Some adopt the official line that lives had been put in danger by the leaks. A more dismissive response was that the WikiLeaks revelations weren't that secret after all. In practice, the WikiLeaks documents are vastly and uniquely informative about what the US does and what it really thinks of the world we live.

All governments indulge in a degree of hypocrisy between what they say in public and in private. When democratic openness about general actions and policies is demanded, they pretend they are facing a call for total transparency, which would prevent effective government.

This deliberate, self-serving inflation of popular demands is usually aimed at the concealment of failure and monopolising power.

What the US government wanted to keep quiet about in Afghanistan was not just an embarrassingly negative assessment of Prime minister Hamid Karzai as their main local ally. It was that it had no credible local Afghan partner and, therefore, could not win the war against the Taliban.
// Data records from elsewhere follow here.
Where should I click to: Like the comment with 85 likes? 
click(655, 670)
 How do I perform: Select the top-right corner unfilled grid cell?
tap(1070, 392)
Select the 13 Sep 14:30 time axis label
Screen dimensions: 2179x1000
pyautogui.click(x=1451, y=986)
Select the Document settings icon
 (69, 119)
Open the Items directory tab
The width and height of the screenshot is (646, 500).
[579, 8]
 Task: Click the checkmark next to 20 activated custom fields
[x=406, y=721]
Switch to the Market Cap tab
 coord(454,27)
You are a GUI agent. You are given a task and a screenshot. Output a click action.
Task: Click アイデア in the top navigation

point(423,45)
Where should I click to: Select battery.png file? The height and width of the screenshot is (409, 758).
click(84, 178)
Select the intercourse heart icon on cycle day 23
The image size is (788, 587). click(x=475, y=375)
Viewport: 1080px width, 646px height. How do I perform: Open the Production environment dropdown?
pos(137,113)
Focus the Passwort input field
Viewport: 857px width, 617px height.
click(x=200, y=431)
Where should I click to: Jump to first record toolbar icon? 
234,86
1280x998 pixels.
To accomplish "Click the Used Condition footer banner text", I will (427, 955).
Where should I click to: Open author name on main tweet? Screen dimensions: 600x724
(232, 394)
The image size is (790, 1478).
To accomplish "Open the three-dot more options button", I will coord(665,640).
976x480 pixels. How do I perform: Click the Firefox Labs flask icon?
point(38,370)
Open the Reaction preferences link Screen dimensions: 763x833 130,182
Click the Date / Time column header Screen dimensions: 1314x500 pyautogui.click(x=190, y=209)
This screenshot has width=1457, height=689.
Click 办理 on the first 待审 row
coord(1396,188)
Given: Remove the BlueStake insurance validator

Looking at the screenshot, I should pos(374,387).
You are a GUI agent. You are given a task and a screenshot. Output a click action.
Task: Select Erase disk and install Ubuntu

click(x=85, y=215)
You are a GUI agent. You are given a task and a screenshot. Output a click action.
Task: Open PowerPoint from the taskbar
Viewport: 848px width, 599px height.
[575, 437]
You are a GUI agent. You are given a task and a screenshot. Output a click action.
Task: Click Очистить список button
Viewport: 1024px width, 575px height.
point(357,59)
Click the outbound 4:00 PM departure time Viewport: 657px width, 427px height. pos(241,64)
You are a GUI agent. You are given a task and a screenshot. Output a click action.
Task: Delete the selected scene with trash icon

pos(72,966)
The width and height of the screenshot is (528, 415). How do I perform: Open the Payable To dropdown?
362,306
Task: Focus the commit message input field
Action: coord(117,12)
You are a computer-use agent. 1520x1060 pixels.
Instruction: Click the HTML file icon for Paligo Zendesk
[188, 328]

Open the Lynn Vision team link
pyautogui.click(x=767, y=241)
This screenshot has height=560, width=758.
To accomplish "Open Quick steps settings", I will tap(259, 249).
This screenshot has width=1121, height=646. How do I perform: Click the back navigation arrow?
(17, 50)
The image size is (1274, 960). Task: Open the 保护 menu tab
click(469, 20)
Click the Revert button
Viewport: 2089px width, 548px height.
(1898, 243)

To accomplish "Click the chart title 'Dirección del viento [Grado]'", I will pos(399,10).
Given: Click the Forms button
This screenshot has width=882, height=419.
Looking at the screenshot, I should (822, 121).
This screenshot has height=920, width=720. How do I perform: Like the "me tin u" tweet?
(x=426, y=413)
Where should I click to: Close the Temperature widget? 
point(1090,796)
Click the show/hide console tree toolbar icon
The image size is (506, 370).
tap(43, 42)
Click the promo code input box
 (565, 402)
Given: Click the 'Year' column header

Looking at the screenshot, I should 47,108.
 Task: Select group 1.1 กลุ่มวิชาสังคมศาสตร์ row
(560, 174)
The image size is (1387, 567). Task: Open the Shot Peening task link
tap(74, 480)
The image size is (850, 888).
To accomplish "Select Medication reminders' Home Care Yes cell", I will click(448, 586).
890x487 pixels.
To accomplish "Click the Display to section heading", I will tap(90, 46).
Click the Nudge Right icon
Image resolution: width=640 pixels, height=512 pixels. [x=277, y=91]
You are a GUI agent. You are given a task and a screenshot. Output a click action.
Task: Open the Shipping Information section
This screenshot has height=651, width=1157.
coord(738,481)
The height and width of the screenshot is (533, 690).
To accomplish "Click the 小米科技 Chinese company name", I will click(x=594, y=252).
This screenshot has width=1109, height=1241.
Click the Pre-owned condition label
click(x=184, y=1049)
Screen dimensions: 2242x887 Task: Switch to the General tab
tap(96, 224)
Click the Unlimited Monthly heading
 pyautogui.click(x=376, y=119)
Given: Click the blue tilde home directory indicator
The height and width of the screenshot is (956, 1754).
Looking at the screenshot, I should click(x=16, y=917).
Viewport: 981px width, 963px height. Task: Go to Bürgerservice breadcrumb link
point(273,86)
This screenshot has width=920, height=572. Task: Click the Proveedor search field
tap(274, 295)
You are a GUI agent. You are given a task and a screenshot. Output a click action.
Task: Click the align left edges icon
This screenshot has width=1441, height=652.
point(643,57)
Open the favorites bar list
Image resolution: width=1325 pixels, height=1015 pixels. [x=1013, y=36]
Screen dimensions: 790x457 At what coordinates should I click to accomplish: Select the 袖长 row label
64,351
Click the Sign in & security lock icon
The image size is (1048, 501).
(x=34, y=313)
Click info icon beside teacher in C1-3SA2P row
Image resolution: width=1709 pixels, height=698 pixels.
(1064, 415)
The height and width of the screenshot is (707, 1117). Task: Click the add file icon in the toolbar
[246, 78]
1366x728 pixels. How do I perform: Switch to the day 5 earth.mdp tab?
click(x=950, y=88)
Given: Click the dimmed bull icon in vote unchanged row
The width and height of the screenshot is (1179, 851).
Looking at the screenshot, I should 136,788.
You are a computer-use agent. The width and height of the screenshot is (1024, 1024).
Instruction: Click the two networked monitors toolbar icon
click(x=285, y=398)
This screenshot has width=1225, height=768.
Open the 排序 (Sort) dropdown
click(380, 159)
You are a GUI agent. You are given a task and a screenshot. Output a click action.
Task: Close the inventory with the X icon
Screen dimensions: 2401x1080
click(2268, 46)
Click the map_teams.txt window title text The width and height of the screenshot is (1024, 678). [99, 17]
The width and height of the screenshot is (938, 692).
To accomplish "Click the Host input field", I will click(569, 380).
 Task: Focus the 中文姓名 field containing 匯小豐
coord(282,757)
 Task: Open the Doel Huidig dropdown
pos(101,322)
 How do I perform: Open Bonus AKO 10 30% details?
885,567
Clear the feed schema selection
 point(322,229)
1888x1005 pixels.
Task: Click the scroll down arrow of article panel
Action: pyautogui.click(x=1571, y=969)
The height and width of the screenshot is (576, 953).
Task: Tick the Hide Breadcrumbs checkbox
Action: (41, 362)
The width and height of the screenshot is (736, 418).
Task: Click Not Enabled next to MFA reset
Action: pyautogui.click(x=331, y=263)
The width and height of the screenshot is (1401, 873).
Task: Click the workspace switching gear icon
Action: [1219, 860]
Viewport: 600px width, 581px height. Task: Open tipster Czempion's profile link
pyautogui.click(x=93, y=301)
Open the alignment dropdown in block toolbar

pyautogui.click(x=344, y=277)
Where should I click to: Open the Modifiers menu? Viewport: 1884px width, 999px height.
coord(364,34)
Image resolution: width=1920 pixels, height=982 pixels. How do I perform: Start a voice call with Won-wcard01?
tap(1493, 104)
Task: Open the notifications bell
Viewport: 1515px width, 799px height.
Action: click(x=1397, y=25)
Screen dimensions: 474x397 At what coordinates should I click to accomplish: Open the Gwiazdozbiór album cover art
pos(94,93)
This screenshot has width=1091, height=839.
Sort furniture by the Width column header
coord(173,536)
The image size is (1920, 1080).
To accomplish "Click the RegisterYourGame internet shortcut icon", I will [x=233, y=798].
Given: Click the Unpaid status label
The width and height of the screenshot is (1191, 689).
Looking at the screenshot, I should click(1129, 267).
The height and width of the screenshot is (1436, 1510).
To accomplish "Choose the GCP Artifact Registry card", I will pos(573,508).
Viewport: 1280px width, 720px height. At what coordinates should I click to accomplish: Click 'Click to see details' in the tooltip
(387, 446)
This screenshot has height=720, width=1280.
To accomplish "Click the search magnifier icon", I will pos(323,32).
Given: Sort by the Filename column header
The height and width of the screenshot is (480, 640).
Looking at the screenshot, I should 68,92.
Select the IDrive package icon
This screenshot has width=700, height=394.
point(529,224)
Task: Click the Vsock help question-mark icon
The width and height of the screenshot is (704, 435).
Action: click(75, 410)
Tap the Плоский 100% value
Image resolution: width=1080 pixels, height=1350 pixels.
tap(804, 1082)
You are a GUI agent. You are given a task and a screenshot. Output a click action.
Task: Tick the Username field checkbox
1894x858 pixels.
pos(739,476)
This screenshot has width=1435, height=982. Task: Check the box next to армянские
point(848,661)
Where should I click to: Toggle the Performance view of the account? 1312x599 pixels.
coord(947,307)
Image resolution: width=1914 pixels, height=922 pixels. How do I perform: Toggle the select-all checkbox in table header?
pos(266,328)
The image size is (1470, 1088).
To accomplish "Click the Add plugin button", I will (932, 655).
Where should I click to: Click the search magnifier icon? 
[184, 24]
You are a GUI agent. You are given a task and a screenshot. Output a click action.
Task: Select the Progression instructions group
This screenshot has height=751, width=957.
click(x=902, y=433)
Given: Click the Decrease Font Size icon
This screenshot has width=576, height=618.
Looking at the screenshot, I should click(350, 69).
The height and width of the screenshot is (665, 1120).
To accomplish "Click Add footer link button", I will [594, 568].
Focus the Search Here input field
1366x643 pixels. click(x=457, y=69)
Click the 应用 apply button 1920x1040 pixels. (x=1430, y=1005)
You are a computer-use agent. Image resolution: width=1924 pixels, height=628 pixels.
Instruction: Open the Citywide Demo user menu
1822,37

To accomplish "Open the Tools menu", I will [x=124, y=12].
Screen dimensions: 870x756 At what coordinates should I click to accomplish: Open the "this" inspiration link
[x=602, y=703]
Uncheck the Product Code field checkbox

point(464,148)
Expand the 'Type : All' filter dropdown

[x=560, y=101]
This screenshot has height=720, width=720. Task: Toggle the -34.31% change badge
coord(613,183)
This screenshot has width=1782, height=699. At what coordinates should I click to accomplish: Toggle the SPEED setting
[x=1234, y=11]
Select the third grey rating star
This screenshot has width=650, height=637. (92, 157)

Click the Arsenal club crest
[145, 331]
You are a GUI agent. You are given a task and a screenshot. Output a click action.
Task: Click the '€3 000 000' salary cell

Assange and WikiLeaks unmasked not diplomatic reticence in the interests of the smooth functioning of government, but duplicity to justify lost wars in which tens of thousand died.

Recent history shows that this official secrecy - frequently aided by 'embedding' journalists with armies - works all too well.

In Iraq, leading up to the 2004 US presidential election, foreign embassies in Baghdad all reported that US soldiers were only clinging to islands of territory in a hostile land. But the Bush administration was able to persuade US voters that, on the contrary, it was winning a battle to establish democracy against the remnants of Saddam Hussein's regime and Osama bin Laden's adherents.

State control of information and the ability to manipulate it makes the right to vote largely meaningless.

That is why people like Julian Assange are so essential to democratic choice.